A PDF of your dissertation must also be submitted using the School's CW system.
NB, If you fail to submit either your dissertation or project plan on time, you will begin to accrue a penalty, as per university regulations, of 5% of your dissertation and/or project plan mark, per working day that it is late (unless you submit a suitable ECF).
We have a lecture slot available 1pm Fridays, JC-Exchange-B LT2. Scheduled lectures below will happen in this venue and at this time.
|Friday 11th Feb||Dave Kirk||Introduction to your summer MSc Project|
|Friday 25th March||Dave Kirk||Research in Mngt of IT|
|Friday 1st April||Dave Kirk||Literature Reviews and Library Research tools|
It is important not to lose sight of the fact that the degree is a science degree, and
therefore all dissertations must be subject to scientific rigour. The writing must be
objective, and any claims that you make must be backed up by hard evidence (i.e. it must not be
Ideally, we would like you to come up with the basic idea, though it is likely to be modified after discussion with a member of staff. Once you have done so, you should approach a potential supervisor to discuss the details and ask them if they would be willing to supervise it. Many students find it hard to identify suitable projects, but the following thoughts might help you.
You should consider all of the modules that you have taken so far, and identify the modules and the specific parts of the modules that you found to be the most interesting. This should give you some ideas about likely subject areas. Look at the supervisors' ideas pages that are maintained by members of staff, and see what areas look interesting. Some staff post specific ideas for projects, others post more general areas that are fertile for research. You might decide to undertake a project which mirrors your interests or hobbies. For example, a football enthusiast might wish to implement a football pools predictor, or a keen musician could implement software to generate sound effects on input guitar signals. You might also want to consider whether a given topic will increase your job opportunities. You might want to make use of past experience in choosing a subject area - some students undertake projects based on specialist knowledge that they acquired whilst studying for their first degree.
It is an extremely good idea to find a project that interests you, because you will be spending a lot of time on it, and ultimately this will be an important item on your CV!
Remember - all good research is answering a research question!
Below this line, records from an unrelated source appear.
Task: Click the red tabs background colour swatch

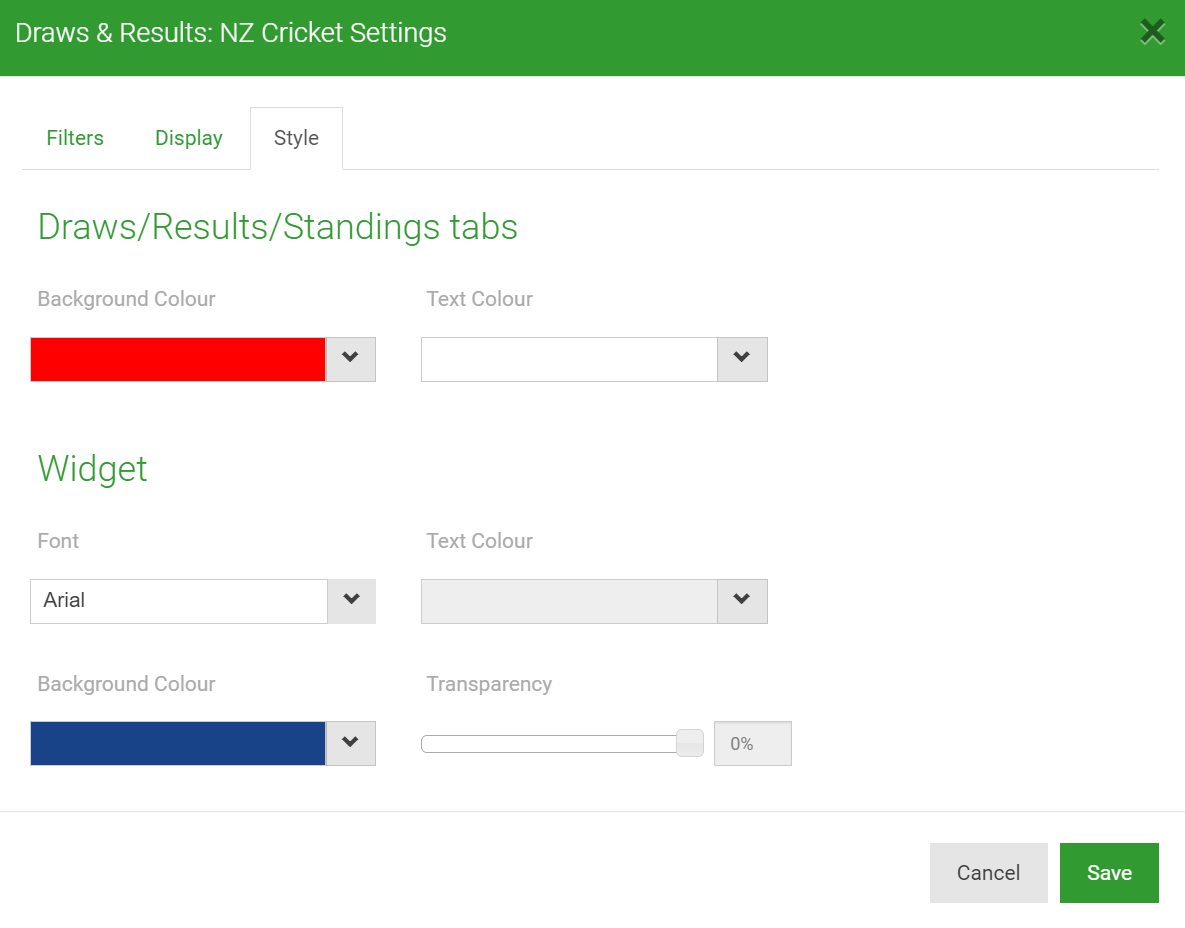Action: point(178,359)
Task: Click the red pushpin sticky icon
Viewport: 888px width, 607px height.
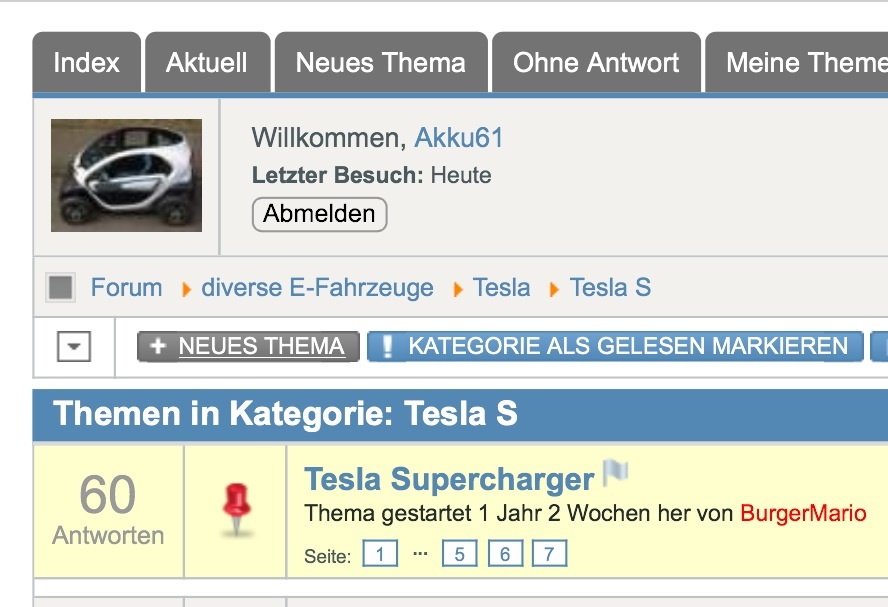Action: click(x=235, y=509)
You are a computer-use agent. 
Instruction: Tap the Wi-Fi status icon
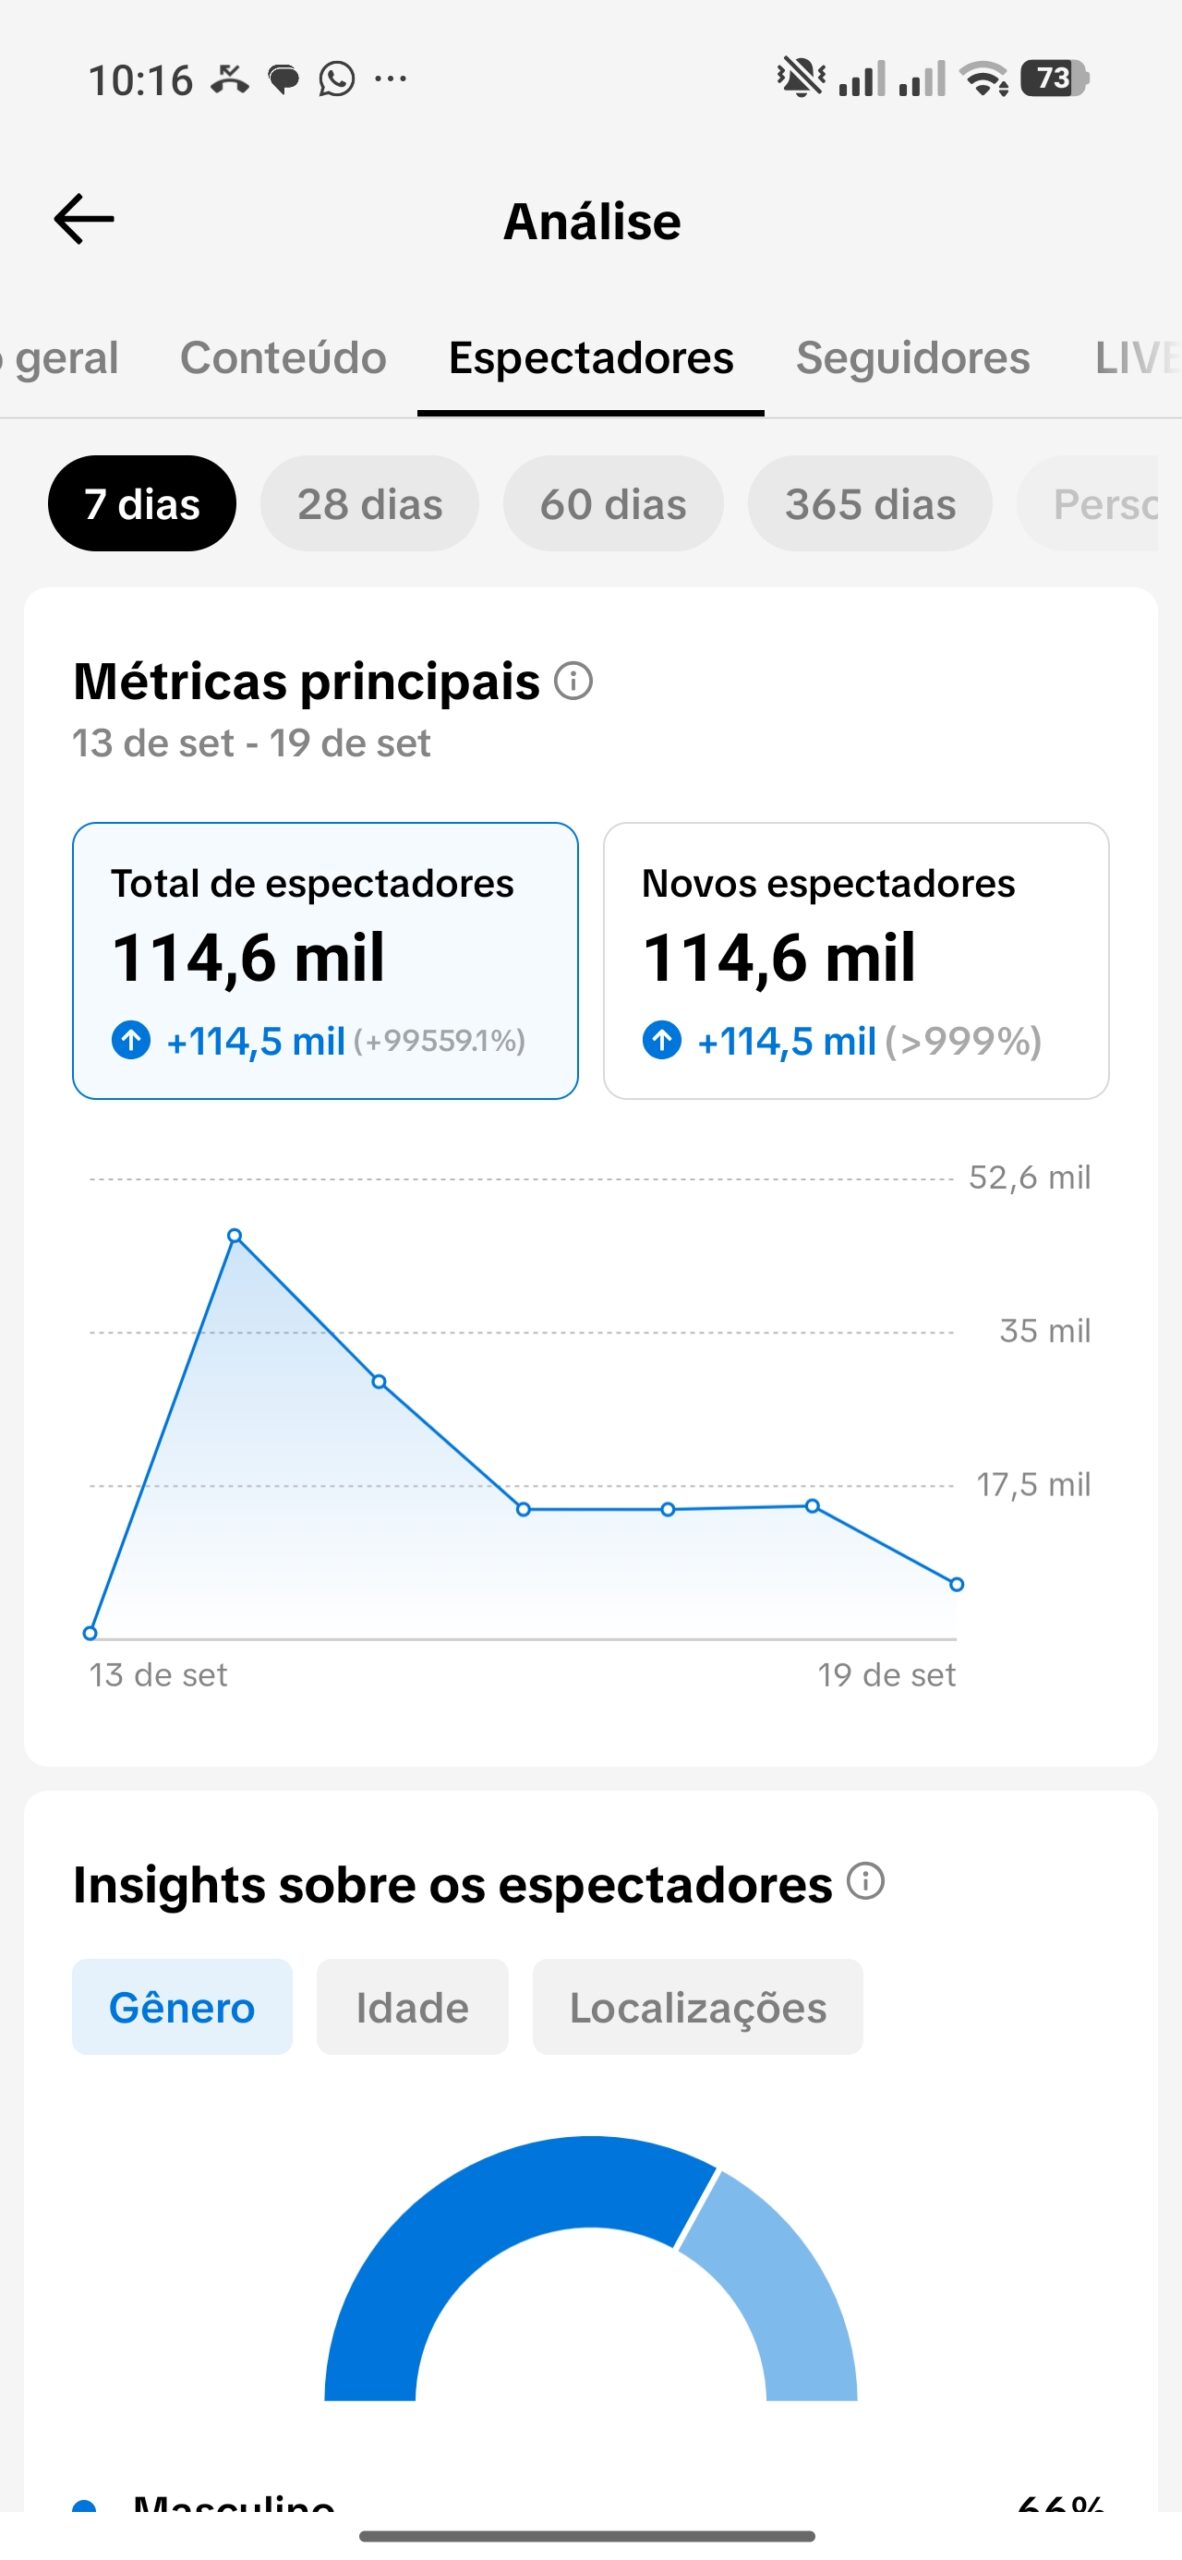click(x=984, y=78)
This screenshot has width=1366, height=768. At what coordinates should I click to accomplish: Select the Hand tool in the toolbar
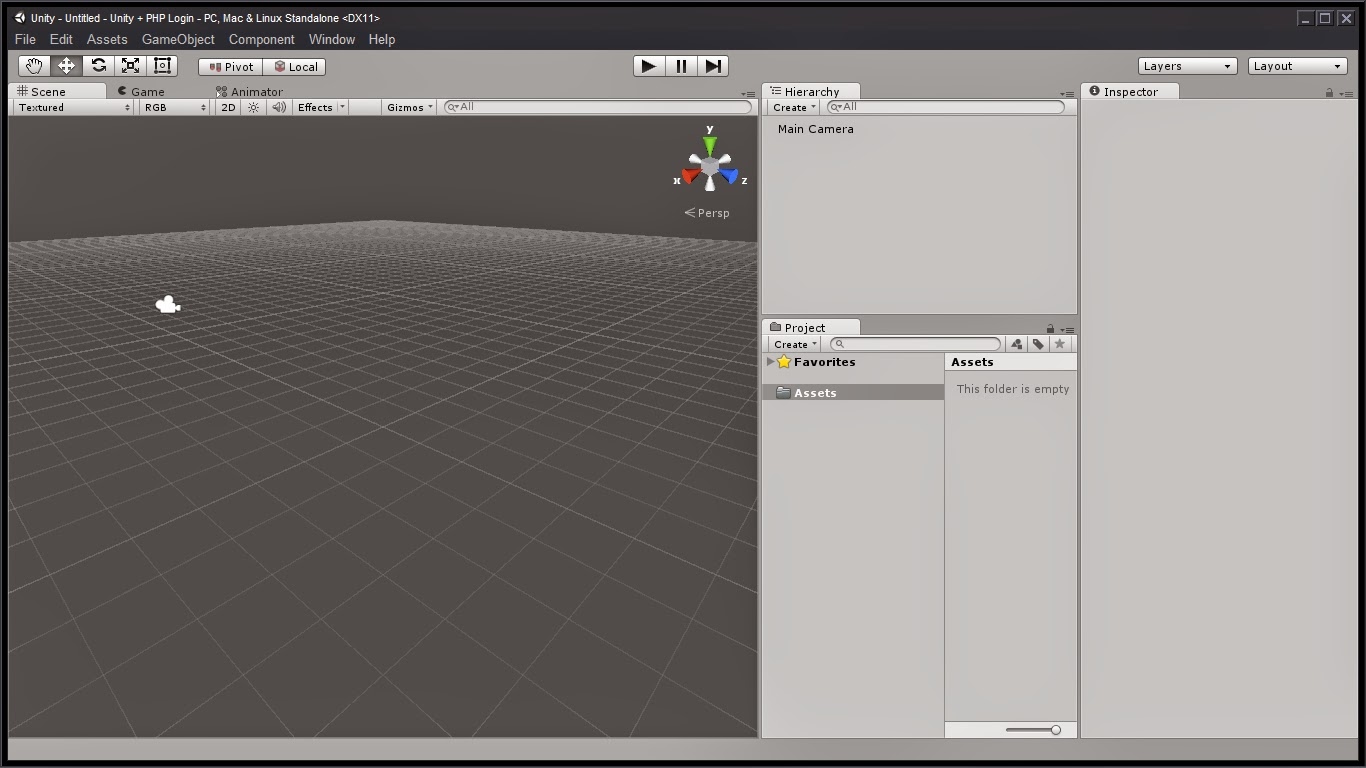point(33,65)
What is your research question going to be?
The MIT project largely falls into one of two areas it is either an IT project and directly involves the development of a computational technology (software-based or otherwise) or, the project is more of an information systems project which studies the design and / or application of computational technologies, often within industry.
Ways of choosing a good project:
A student who has good contact with a business or organization may wish to look at ways of improving the company's performance by an analysis of the company's current practice and determining a plan for how this can improved. In general, projects of this nature in the past have been student-driven. It is no good just suggesting generic answers. The project must be well researched and come up with a solution that answers specific needs in a reasonably novel way.
MIT projects should be well researched and focus on the technology rather than the management systems. They do not necessarily involve the development of technology but may do --- for example developing and evaluating a prototype alternative interface. Equally, it is possible to identify quite technical projects that would fit the project model for a Management of IT student - as long as the technology developed looks like it would have applications to solve some kind of specific industrial (or possibly consumer need). For example, students have in the past looked at solutions scheduling problems and other system-modelling tasks.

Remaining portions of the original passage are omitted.